以下の資料から、すべての行を一字一句変えずに抜き出すこと。
::: 提供資料 :::
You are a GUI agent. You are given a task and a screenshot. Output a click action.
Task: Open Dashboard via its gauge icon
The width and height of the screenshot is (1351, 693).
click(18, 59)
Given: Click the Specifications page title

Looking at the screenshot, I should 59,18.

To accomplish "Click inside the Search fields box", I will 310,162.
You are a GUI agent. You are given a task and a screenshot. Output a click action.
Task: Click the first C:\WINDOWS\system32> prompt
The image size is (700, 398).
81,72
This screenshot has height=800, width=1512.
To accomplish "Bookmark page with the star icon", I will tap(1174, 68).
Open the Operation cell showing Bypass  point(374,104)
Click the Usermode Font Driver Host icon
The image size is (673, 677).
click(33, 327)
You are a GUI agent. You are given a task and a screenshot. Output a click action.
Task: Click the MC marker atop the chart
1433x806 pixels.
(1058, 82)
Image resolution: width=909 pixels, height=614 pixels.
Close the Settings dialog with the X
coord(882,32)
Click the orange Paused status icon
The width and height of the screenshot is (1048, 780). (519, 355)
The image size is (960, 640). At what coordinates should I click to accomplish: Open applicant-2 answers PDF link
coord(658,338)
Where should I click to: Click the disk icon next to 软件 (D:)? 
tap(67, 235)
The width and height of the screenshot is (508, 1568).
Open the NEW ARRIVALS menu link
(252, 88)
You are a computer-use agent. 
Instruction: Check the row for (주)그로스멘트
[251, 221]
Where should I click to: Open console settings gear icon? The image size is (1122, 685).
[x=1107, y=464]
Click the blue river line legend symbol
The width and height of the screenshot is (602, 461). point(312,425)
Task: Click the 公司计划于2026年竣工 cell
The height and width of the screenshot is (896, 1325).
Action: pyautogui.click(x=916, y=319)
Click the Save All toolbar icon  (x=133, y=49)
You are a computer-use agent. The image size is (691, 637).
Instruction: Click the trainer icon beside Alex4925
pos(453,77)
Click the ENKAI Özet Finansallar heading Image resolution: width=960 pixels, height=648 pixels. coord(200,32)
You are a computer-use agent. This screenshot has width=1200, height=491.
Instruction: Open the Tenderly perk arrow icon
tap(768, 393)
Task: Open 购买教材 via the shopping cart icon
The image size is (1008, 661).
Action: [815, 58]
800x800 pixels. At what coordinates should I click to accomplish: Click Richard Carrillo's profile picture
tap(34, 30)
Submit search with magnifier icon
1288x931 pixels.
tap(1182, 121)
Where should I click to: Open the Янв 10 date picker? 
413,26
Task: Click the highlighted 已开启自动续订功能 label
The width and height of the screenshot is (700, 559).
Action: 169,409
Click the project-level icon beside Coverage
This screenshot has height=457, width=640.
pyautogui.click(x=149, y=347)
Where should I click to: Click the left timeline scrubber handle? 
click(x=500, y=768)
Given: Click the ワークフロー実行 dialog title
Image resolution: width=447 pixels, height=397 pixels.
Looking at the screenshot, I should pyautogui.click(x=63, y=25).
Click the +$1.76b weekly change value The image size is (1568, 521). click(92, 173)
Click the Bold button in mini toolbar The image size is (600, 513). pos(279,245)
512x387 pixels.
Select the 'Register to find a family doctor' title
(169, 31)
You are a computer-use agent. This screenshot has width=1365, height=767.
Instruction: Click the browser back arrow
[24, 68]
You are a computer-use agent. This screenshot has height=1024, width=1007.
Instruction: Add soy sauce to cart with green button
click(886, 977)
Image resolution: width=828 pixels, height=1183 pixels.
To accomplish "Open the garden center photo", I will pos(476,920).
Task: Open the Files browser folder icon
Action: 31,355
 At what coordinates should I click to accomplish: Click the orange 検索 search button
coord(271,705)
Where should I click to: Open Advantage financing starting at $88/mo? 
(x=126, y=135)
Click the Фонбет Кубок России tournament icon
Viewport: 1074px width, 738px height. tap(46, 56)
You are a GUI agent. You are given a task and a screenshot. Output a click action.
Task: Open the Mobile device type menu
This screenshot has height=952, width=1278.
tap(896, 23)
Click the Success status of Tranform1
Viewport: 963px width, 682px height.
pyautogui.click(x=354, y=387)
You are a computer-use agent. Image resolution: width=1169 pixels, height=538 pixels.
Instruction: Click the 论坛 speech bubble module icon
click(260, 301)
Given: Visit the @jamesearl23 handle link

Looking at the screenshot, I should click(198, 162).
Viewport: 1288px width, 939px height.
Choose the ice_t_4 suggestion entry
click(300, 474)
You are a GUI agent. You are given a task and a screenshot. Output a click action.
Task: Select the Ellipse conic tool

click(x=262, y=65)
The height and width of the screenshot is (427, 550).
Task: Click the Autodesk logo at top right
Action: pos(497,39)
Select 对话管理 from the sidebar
:::
[解答]
You are a GUI agent. You are given a task and a screenshot. Output a click action.
Task: Open Dashboard via its gauge icon
The width and height of the screenshot is (1351, 693).
click(18, 59)
Given: Click the Specifications page title

Looking at the screenshot, I should 59,18.

To accomplish "Click inside the Search fields box", I will 310,162.
You are a GUI agent. You are given a task and a screenshot. Output a click action.
Task: Click the first C:\WINDOWS\system32> prompt
The image size is (700, 398).
81,72
This screenshot has height=800, width=1512.
To accomplish "Bookmark page with the star icon", I will tap(1174, 68).
Open the Operation cell showing Bypass  point(374,104)
Click the Usermode Font Driver Host icon
The image size is (673, 677).
click(33, 327)
You are a GUI agent. You are given a task and a screenshot. Output a click action.
Task: Click the MC marker atop the chart
1433x806 pixels.
(1058, 82)
Image resolution: width=909 pixels, height=614 pixels.
Close the Settings dialog with the X
coord(882,32)
Click the orange Paused status icon
The width and height of the screenshot is (1048, 780). (519, 355)
The image size is (960, 640). At what coordinates should I click to accomplish: Open applicant-2 answers PDF link
coord(658,338)
Where should I click to: Click the disk icon next to 软件 (D:)? 
tap(67, 235)
The width and height of the screenshot is (508, 1568).
Open the NEW ARRIVALS menu link
(252, 88)
You are a computer-use agent. 
Instruction: Check the row for (주)그로스멘트
[251, 221]
Where should I click to: Open console settings gear icon? The image size is (1122, 685).
[x=1107, y=464]
Click the blue river line legend symbol
The width and height of the screenshot is (602, 461). point(312,425)
Task: Click the 公司计划于2026年竣工 cell
The height and width of the screenshot is (896, 1325).
Action: pyautogui.click(x=916, y=319)
Click the Save All toolbar icon  (x=133, y=49)
You are a computer-use agent. The image size is (691, 637).
Instruction: Click the trainer icon beside Alex4925
pos(453,77)
Click the ENKAI Özet Finansallar heading Image resolution: width=960 pixels, height=648 pixels. coord(200,32)
You are a computer-use agent. This screenshot has width=1200, height=491.
Instruction: Open the Tenderly perk arrow icon
tap(768, 393)
Task: Open 购买教材 via the shopping cart icon
The image size is (1008, 661).
Action: [815, 58]
800x800 pixels. At what coordinates should I click to accomplish: Click Richard Carrillo's profile picture
tap(34, 30)
Submit search with magnifier icon
1288x931 pixels.
tap(1182, 121)
Where should I click to: Open the Янв 10 date picker? 
413,26
Task: Click the highlighted 已开启自动续订功能 label
The width and height of the screenshot is (700, 559).
Action: 169,409
Click the project-level icon beside Coverage
This screenshot has height=457, width=640.
pyautogui.click(x=149, y=347)
Where should I click to: Click the left timeline scrubber handle? 
click(x=500, y=768)
Given: Click the ワークフロー実行 dialog title
Image resolution: width=447 pixels, height=397 pixels.
Looking at the screenshot, I should pyautogui.click(x=63, y=25).
Click the +$1.76b weekly change value The image size is (1568, 521). click(92, 173)
Click the Bold button in mini toolbar The image size is (600, 513). pos(279,245)
512x387 pixels.
Select the 'Register to find a family doctor' title
(169, 31)
You are a computer-use agent. This screenshot has width=1365, height=767.
Instruction: Click the browser back arrow
[24, 68]
You are a computer-use agent. This screenshot has height=1024, width=1007.
Instruction: Add soy sauce to cart with green button
click(886, 977)
Image resolution: width=828 pixels, height=1183 pixels.
To accomplish "Open the garden center photo", I will pos(476,920).
Task: Open the Files browser folder icon
Action: 31,355
 At what coordinates should I click to accomplish: Click the orange 検索 search button
coord(271,705)
Where should I click to: Open Advantage financing starting at $88/mo? 
(x=126, y=135)
Click the Фонбет Кубок России tournament icon
Viewport: 1074px width, 738px height. tap(46, 56)
You are a GUI agent. You are given a task and a screenshot. Output a click action.
Task: Open the Mobile device type menu
This screenshot has height=952, width=1278.
tap(896, 23)
Click the Success status of Tranform1
Viewport: 963px width, 682px height.
pyautogui.click(x=354, y=387)
You are a computer-use agent. Image resolution: width=1169 pixels, height=538 pixels.
Instruction: Click the 论坛 speech bubble module icon
click(260, 301)
Given: Visit the @jamesearl23 handle link

Looking at the screenshot, I should click(198, 162).
Viewport: 1288px width, 939px height.
Choose the ice_t_4 suggestion entry
click(300, 474)
You are a GUI agent. You are given a task and a screenshot. Output a click action.
Task: Select the Ellipse conic tool

click(x=262, y=65)
The height and width of the screenshot is (427, 550).
Task: Click the Autodesk logo at top right
Action: pos(497,39)
Select 对话管理 from the sidebar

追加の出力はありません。